Exercise details
Your job with the data below: print everything from the line that holds "#COLORFUL (208, 1651)" down to the line that holds "マンハッタンレコード (360, 530)", ends included, exactly, and nothing else.

Data for analysis
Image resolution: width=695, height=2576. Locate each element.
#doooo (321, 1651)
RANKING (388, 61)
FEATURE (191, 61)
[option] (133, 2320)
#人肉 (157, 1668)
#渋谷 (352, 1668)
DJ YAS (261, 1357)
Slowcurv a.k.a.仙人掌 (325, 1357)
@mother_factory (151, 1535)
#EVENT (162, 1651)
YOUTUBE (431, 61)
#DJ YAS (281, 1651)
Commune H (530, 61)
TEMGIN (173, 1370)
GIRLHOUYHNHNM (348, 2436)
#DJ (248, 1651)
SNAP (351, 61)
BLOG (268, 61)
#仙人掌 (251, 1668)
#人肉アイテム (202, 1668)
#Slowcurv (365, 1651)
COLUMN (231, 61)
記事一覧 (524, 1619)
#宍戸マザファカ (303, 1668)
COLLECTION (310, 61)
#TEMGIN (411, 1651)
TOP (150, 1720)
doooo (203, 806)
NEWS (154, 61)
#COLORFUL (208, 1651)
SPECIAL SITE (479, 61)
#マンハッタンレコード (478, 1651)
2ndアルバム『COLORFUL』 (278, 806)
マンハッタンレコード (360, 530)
--
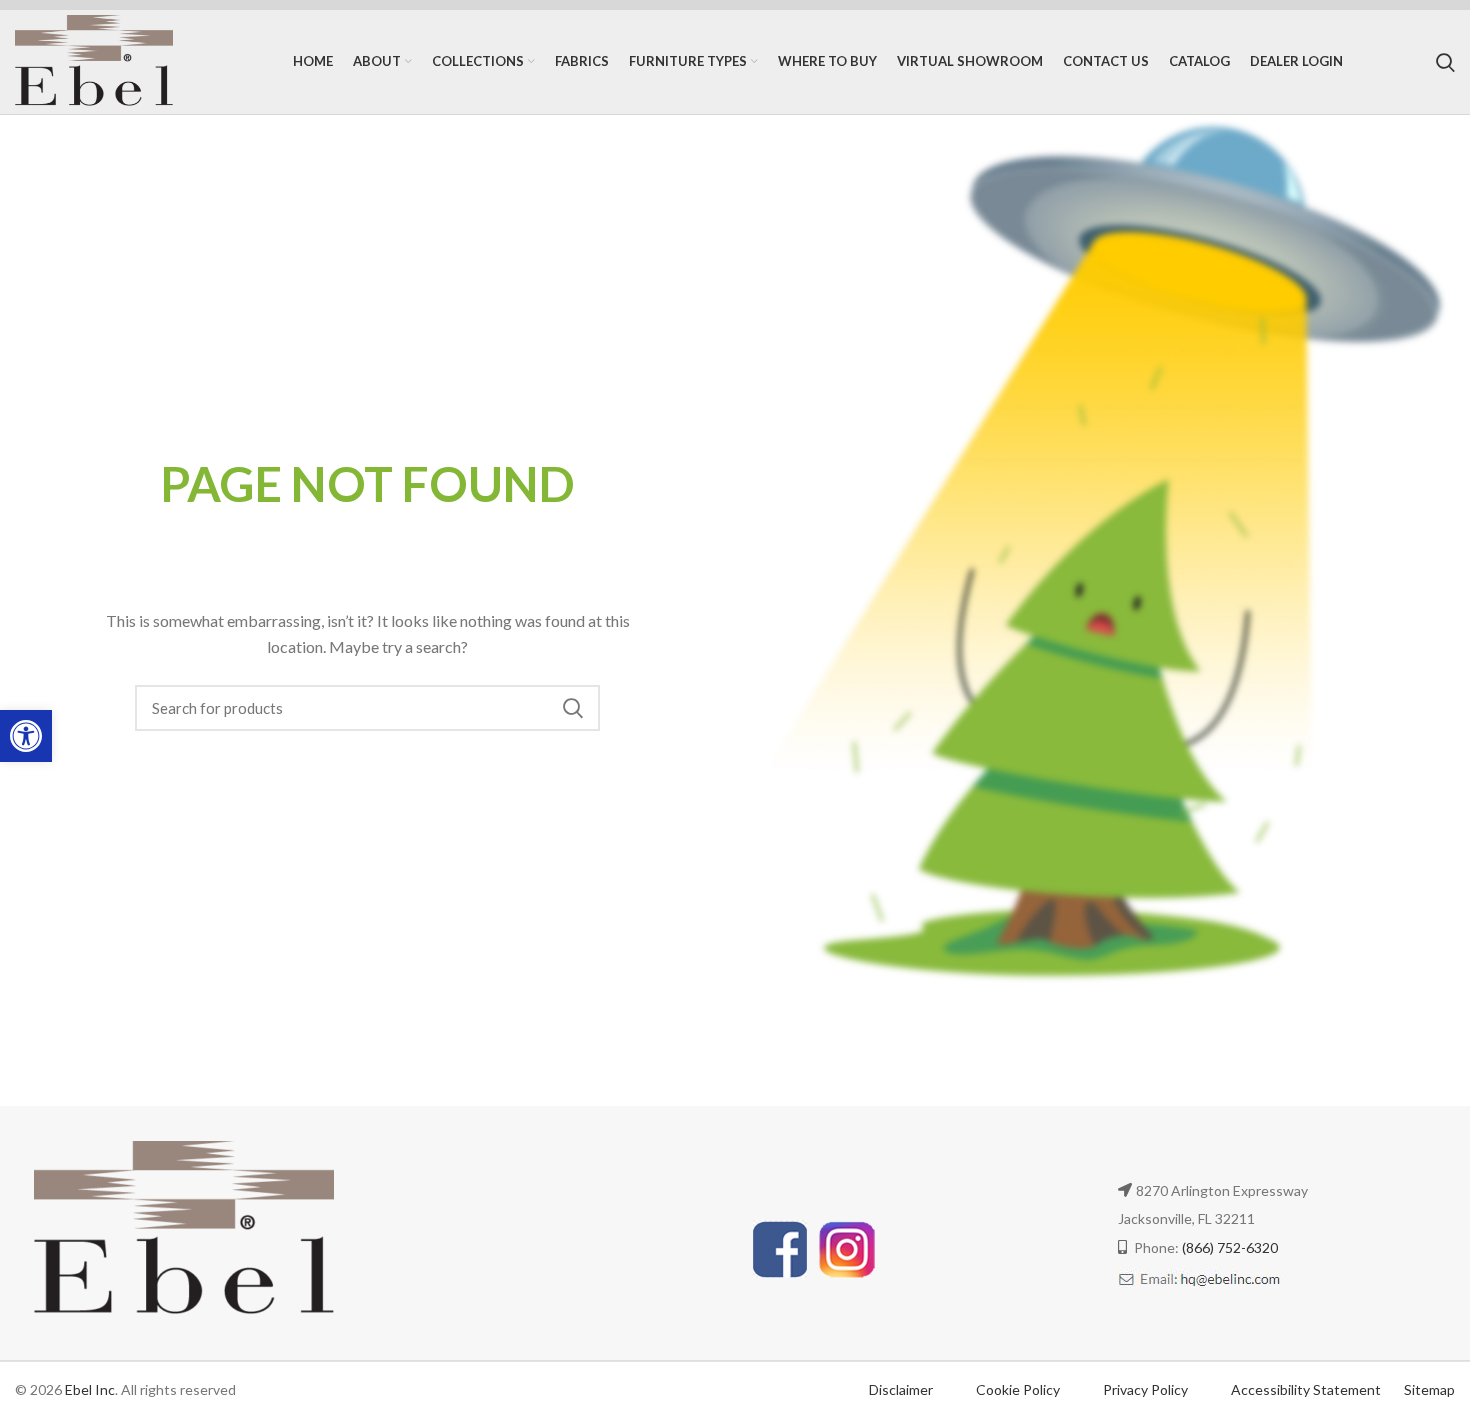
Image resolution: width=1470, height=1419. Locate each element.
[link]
--
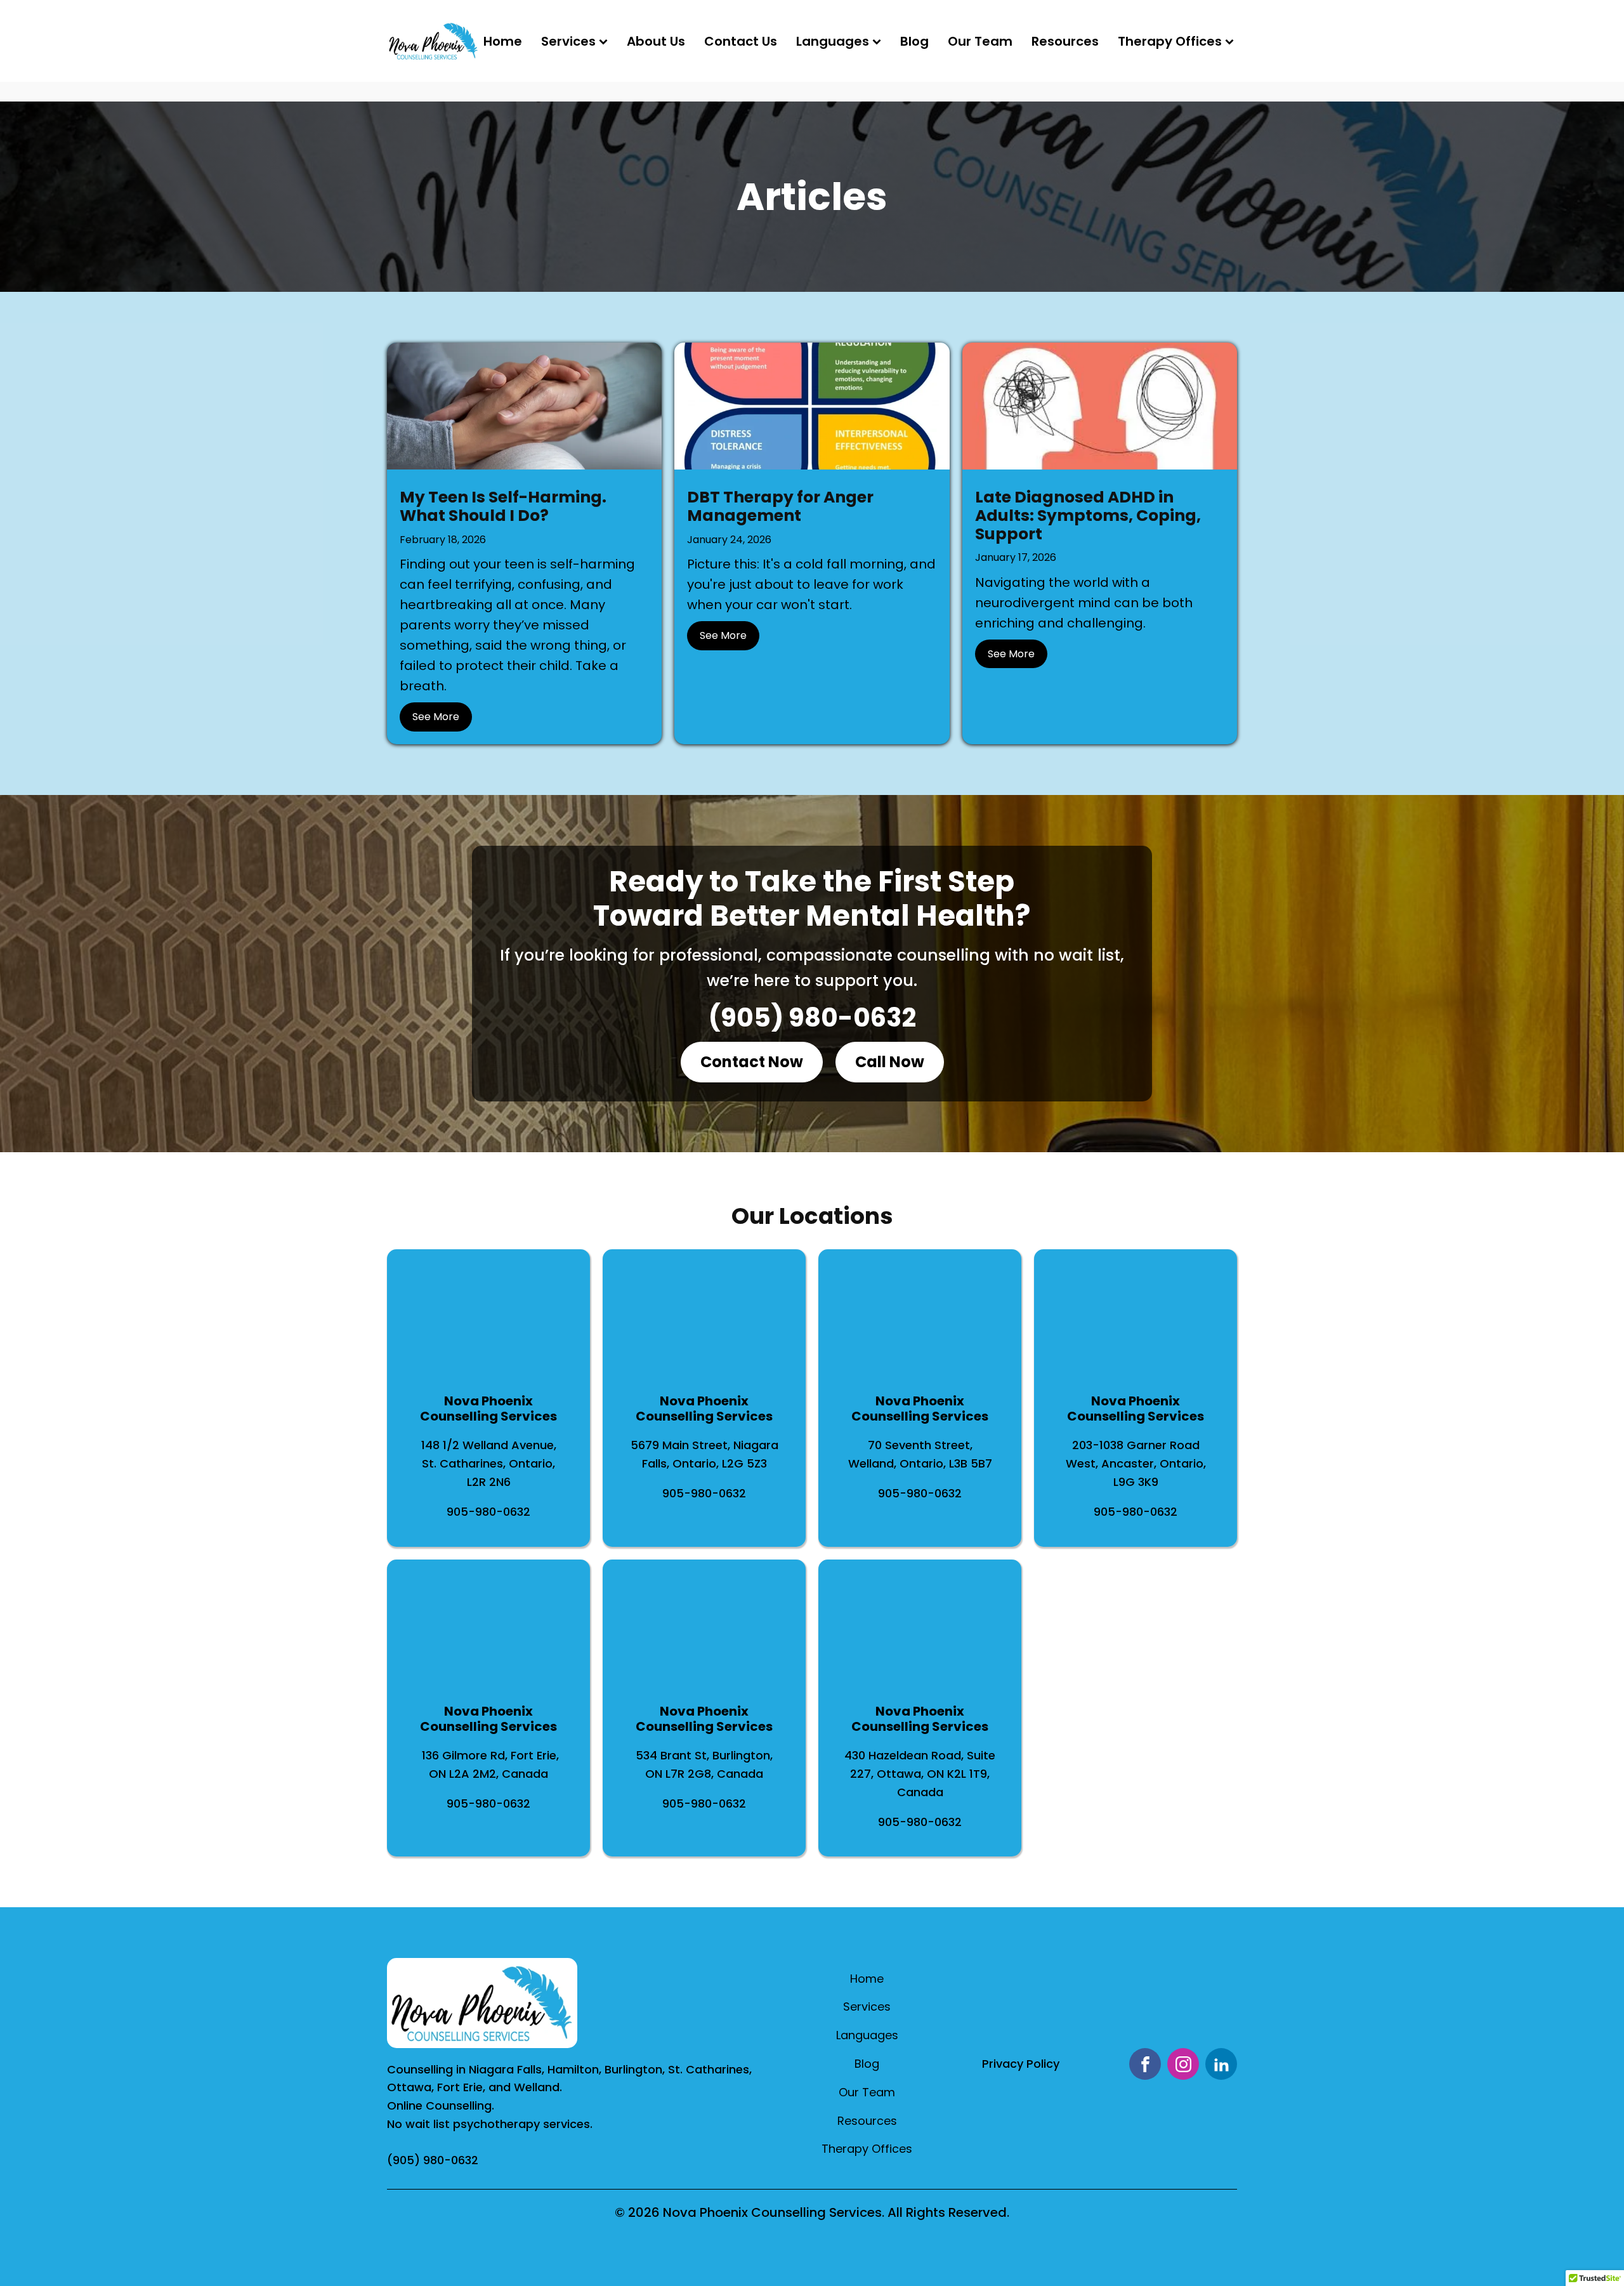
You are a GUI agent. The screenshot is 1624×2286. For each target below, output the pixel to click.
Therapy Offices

Solution to the exercise
#COLORFUL (208, 1651)
SPECIAL SITE (479, 61)
#マンハッタンレコード (478, 1651)
2ndアルバム『COLORFUL』 (278, 806)
マンハッタンレコード (360, 530)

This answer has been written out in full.